A NEW RED: A FAIRY TALE FOR GROWN-UPS
by Lana Hechtman Ayers

Pecan Grove Press
Box AL
1 Camino Santa Maria
San Antonio, Texas 78228-8608
ISBN 978-1-931247-82-5
2010, 130 pp., $15.00
http://library.stmarytx.edu/pgpress/index.html

In her best-selling book from 1992, Women Who Run With the Wolves, Clarissa Pinkola Estés identified women with wolves, both in their natures and in their history of misunderstanding and abuse. In A New Red, Lana Hechtman Ayers gives us a Red Riding Hood who first learns to embrace her Big Bad Wolf, then moves beyond him to embrace her own wolf spirit. In short, it is a fairy tale for grown-ups in which a woman grows up.

This novel in verse, which comprises nine chapters and 130 pages, is, first of all, a rollicking good read. Ayers’ cast of characters has attitude and that is what drew me to the book in the first place. (I’ve also found that I enjoy books published by Pecan Grove Press.) The dramatis personae

include Gretel, who has become anorexic, and Rapunzel, who has shorn her locks and her name. Calling herself Zel now, she is partnered with Cinderella (Cindy), who has divorced the Prince, taking him for half his worth. Baba Yaga advises Red

Never say yes
when you mean no,
and mean no
all of the time.

(“Baba Yaga Advises Red Riding Hood”)

Sounds like good advice to me.

The Woodsman is the brainless hunk Red married in her youth and the Wolf is an artist she meets by chance. Their ensuing affair is torrid but also gentle. It is about discovering sexual passion, which Red has not known with Hunter, but which the Wolf awakens in her. “My body was lyric and lyre / I loved the fire,” Red tells us in “The Moment Red Knew.” But this affair is also about discovering art. Wolf is always as much mentor as lover. In the end his pupil sets him aside:

“Yes, that often happens,” the Wolf declaims a bit wistfully,
“the students supersede the master and no longer need him.”

(“Red Riding Hood and the Wolf View Chagall’s ‘La Lecon de Philetas’”)

The Wolf makes this statement early in his relationship with Red. It proves portentous.

Ayers’ verse rhymes and chimes, internally and end-stopped, with a whimsical irregularity that delights the ear. Her lines are informed by a strong metric, though they vary in length. Nevertheless, these narrative poems read as free-and-easy as good prose. This is not formal verse, and most of these poems are not metaphysical or contemplative. They are set in the world of concrete objects. But lines like the ones below remind us that this work, like all good poetry, is about language:

Above the double-breasted, worsted
wool was a woman calm and rested,
neither young nor old,

neither conservative nor bold.

. . .

the old cape draped more rakishly.

(“Red Riding Hood Goes Coat Shopping”)

I don’t wish to imply that A New Red is a light work. It is serious art. In fact, it is a collection about the redemptive power of art, and the language reminds us that the essence of art is playfulness. Ayers’ play tends to engage the intellect more than the heart but I don’t find that to be a flaw. After all, we’re dealing with fairy tale figures here, characters who are less than three-dimensional. Ayers goes a long way toward re-inventing and humanizing these characters, but to move too far in that direction might be to lose some of their iconic power.

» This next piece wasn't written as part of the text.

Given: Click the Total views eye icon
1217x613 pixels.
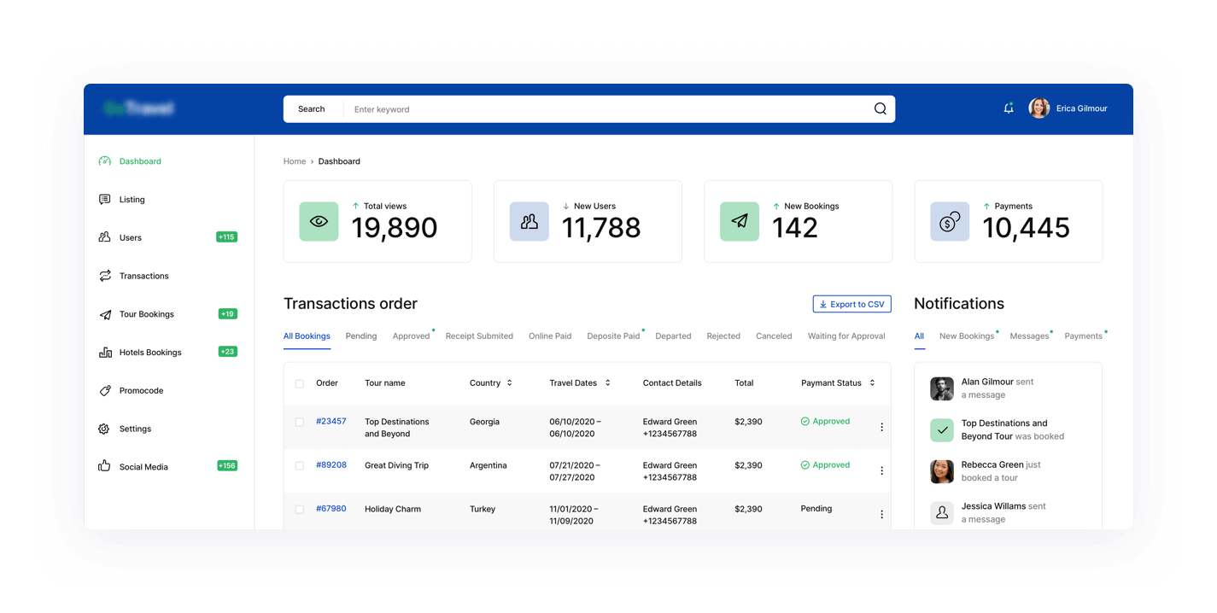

Red’s sexual awakening, her recognition of her own beauty, are a part of the redemption she finds. More importantly, as I have said, she discovers art. In the novel’s last chapter, she explains:

It turned out self-knowledge wasn’t an apple
I had to pluck from a forbidden tree–
it was a seed in me . . .
that had begun to sprout the day
I ventured out to the art museum.

(“Red Riding Hood Admits Her Own Complacency”)

And later in the same poem, she contemplates her reaction to the painting “Salome of the Seven Veils”:

Near fainting before the dancing painting of Salome,
I witnessed seven souls—wise old Baba Yaga,
beauteous Briar Rose, whirling dervish Kali,
Eden’s naïve Eve, sin-eating Tlazolteotl,
nourisher Aust, and compassionate Arya Tara,

. . .

seven powerful feminine identities
midwifing into . . . the new Red
I am becoming

“Becoming” is where we leave Red. The climax of the novel comes in the poem that opens the final chapter, “Red Riding Hood Goes Deep Into the Woods.” In the woods she has a vision:

Across the clearing I see a figure—
a timber wolf with silvery fur.
A pair of gleaming eyes meet mine,

. . .

The moon slides out from cover. I see it’s not
a wolf at all but an old woman with glowing skin
and flowing silver hair. . . .

With this vision, Red embraces her wolf nature and moves from passivity to creativity. She becomes an artist in her own right.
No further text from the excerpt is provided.